Ученый тюлень выскочил из чана, приветствовал министра криком «ура!». Витте улыбнулся, сказал снисходительно:

– Умные глаза у этого тюленя.

После Витте в павильон повалила толпа. Тюлень имел успех. Василий – тоже.

А вечером в здании театра должен был состояться первый спектакль «Частной оперы К. С. Винтер» – «Жизнь за царя» – дебют Шаляпина в частично воссозданной, частично обновленной мамонтовской труппе.

Здание театра было новым, его построили специально к открытию выставки в стиле помпезном и в меру безвкусном: снаружи – все, какие только можно себе представить, элементы архитектурного декора, внутри – небесно-голубая обивка кресел, барьеров и всего, что только можно было обить.

Городские власти лихорадочно готовились к торжеству, ибо выставку считал своим долгом посетить всякий мало-мальски состоятельный человек, и, как некий символический апофеоз, в Нижний должен был прибыть сам царь – тотчас после коронации. В городе строили электрическую станцию, чтобы дать ток трамваю, линию которого протягивали в пожарном темпе, на главных улицах со сказочной быстротой воздвигали столбы электрического освещения, которому предстояло заменить керосиновое.

Вот в этой обстановке торжественного ажиотажа должен был состояться дебют Шаляпина.

Здание театра городские власти предоставили руководителю местной драматической труппы Собольщикову-Самарину, с тем, однако, чтобы первый спектакль был оперный. Собольщиков-Самарин долго находился в затруднительном положении, как вдруг явилась к нему дама, назвавшая себя Клавдией Спиридоновной Винтер, не торгуясь, сняла здание, и вслед за этим из Москвы прибыло такое количество декораций и прочего театрального реквизита, что провинциальные актеры только диву давались.

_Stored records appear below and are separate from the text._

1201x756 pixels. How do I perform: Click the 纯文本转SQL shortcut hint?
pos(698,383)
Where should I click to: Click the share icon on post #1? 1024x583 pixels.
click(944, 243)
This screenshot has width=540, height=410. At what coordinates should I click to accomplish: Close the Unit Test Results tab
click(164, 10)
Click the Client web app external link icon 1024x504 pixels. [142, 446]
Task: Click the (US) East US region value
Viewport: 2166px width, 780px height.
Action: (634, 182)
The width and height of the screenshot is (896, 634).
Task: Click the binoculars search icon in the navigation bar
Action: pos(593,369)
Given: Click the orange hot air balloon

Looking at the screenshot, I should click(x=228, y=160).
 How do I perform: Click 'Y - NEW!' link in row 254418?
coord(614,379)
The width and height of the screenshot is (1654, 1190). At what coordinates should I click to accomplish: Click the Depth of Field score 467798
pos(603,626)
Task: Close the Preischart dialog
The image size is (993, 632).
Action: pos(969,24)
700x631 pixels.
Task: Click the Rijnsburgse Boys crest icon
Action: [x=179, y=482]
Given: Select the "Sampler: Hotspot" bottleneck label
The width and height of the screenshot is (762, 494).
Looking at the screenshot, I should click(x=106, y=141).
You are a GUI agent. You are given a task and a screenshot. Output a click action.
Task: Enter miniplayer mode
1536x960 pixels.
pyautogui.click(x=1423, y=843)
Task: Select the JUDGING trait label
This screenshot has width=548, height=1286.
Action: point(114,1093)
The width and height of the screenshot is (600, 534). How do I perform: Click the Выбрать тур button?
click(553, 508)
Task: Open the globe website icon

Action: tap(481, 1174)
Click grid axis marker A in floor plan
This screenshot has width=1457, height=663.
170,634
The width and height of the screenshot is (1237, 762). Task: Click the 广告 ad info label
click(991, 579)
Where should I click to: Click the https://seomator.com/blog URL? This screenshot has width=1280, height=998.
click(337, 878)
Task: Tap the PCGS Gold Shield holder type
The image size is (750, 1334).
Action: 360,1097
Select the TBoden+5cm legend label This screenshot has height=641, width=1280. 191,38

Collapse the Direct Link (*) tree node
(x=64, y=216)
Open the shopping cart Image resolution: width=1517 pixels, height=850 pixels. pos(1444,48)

Очень скоро, правда, все тайное стало явным, все узнали, что госпожа Винтер – лицо подставное: сестра одной из актрис оперы – Татьяны Спиридоновны Любатович, а фактическим владельцем и устроителем был Савва Иванович Мамонтов, опера которого под названием – тоже фиктивным – «Опера Кроткова» прекратила существование в Москве пять лет назад и вот теперь возродилась, как феникс из пепла.

О Шаляпине никто еще в Нижнем не знал. Да и откуда бы? Певцу всего двадцать три года, и начало его карьеры было более чем скромным. Он пел в какой-то крохотной бродячей труппе, долго колесил по стране, выступал то в Уфе, то в Средней Азии, то на Кавказе, куда приехал с малороссийской труппой. На Кавказе ему понравилось, и он остался в Тифлисском театре, где оценил его уже знакомый нам Труффи, из уст которого Шаляпин услышал первую похвалу своему голосу:

– Какой кароши колос у этот молодой мальшик! – говорил кому-то добродушный итальянец.

Труффи же помог ему в Петербурге устроиться в Панаевский театр. Было это в конце 1894 года. В начале 1895 года Шаляпина услышал Мамонтов и с тех пор не переставал думать о воссоздании оперы и об участии в ней Шаляпина.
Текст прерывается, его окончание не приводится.